Пожалуй, данная работа предвосхитила «ставшее модным в 1980-е течение «эзотериков» и тех, кто без устали расшифровывает булгаковские «коды» и «тайнопись» (начало которому положила известная статья И. Галинской)»106 Работы Бэлзы и вступающего с ним в полемику Утехина уже в 1970-е годы становятся первыми в не прекращающемся и по сей день потоке «толкований», «дешифровок», попыток проследить «генеалогию» и раскрыть «подтексты» булгаковского романа. Бэлза и Утехин стали основоположниками целой отрасли эпигонского или дилетантского литературоведения, паразитирующего на произведениях Булгакова. Творчество писателя «с характерным для него стремлением к сложному ассоциативному и символическому изображению»107 оказалось необычайно благодатной почвой для подобных изысканий, которые основаны на «необязательных ассоциациях и малоубедительных параллелях»108 и метод которых можно определить как «сопоставление одного слова с другим: здесь «чугунный» и там «чугунный» — значит, имеем смысловую связь...»109. Пользуясь этим методом, Бэлза строит невероятные и мало относящиеся к самому М. Булгакову рассуждения, которые сильно зашкаливают за возможные «пределы интерпретации».
Примечания
1. «...В черном списке я оказался уже в 1969 году после того, как опубликовал статью «М.А. Булгаков и «Дни Турбиных», <...> указав на некоторых ненавистников русского писателя» (Петелин В. Мой XX век: счастье быть самим собой. Жизнеописание в воспоминаниях о противоборстве официальной идеологии. Документы. Письма. Статьи. Размышления. — М.: Центрполиграф. 2009. — С. 412).
2. См. Приложение. — С. 190.
3. См. Приложение. — С. 190.
4. Утехин Н. Исторические грани вечных истин («Мастер и Маргарита» М. Булгакова) // Современный советский роман. Философские аспекты. — Л.: Наука. 1979. — С. 196.
Нельзя не привести и небольшой, но показательный выпад Утехина против «либералов»: «По мнению, например, И. Виноградова, Булгаков даже намеренно (для того, вероятно, чтобы облегчить работу своим будущим критикам) всю «конкретную историческую конъюнктуру» романа «отчетливо и последовательно вывел за скобки». Вооружившись такой посылкой, далее уже совсем не трудно сблизить некоторые идеи произведения Булгакова с «теми формулами, которые были развиты в наш век философией экзистенциализма и благодаря которым экзистенциализм получил такое распространение и сыграл такую немаловажную роль в период сопротивления фашизму», или доказать вместе с А. Альтшулером, что центральной коллизией «Мастера и Маргариты» является неизбежное и неизменное «вечное» противоречие между государством и личностью. <...> Так, В. Лакшин, например, в своей работе пытается представить драму Мастера как следствие нарушений законности, имевших место у нас во второй половине тридцатых годов, несмотря на то что драма эта (как показывает третья, наиболее полная из ранних редакций романа) получила художественное и философское осмысление у писателя еще в 1933 году, а может быть и раньше» (С. 196).

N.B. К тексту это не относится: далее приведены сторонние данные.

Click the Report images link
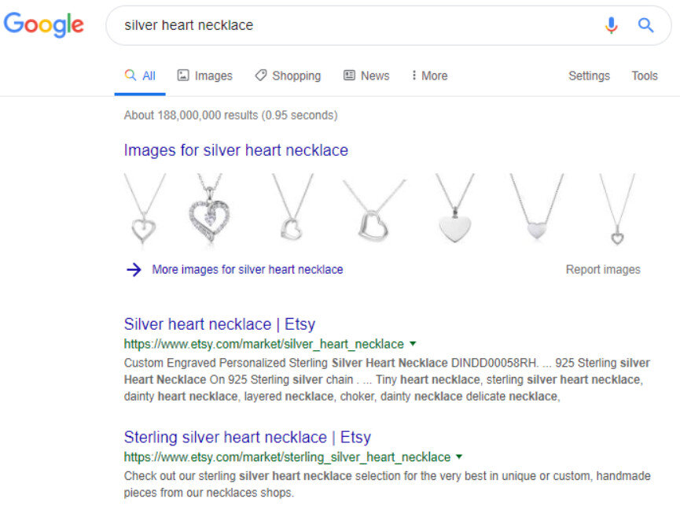This screenshot has height=506, width=680. [603, 269]
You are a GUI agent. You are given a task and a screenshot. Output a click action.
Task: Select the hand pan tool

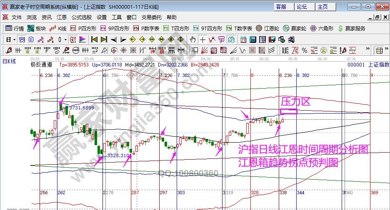(193, 40)
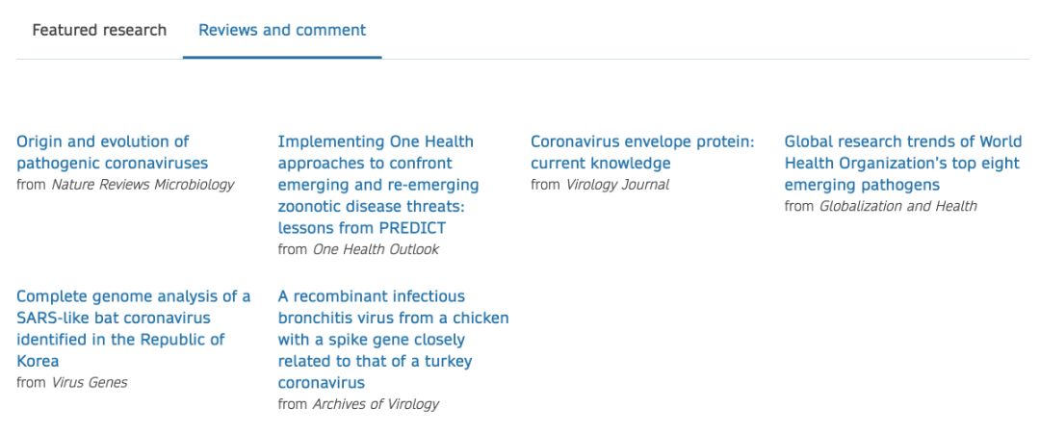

5. Митрохин Н. Русская партия. Движение русских националистов в СССР. 1953—1985 годы. — М.: НЛО, 2003. — С. 532.
6. Митрохин Н. Русская партия. Движение русских националистов в СССР. 1953—1985 годы. — М.: НЛО, 2003. — С. 533.
7. См. Приложение. — С. 185.
8. Воздвиженский В.Г. Пределы интерпретации (Наследие Михаила Булгакова в истолковании критики 70-х годов) // Литературно-художественный процесс 70-х гг. в зеркале критики. — М. — 1982. — С. 114.
9. Петелин В. Родные судьбы. Споры и размышления о современной русской прозе. Издание 2-е. — М.: Современник, 1976. — С. 149.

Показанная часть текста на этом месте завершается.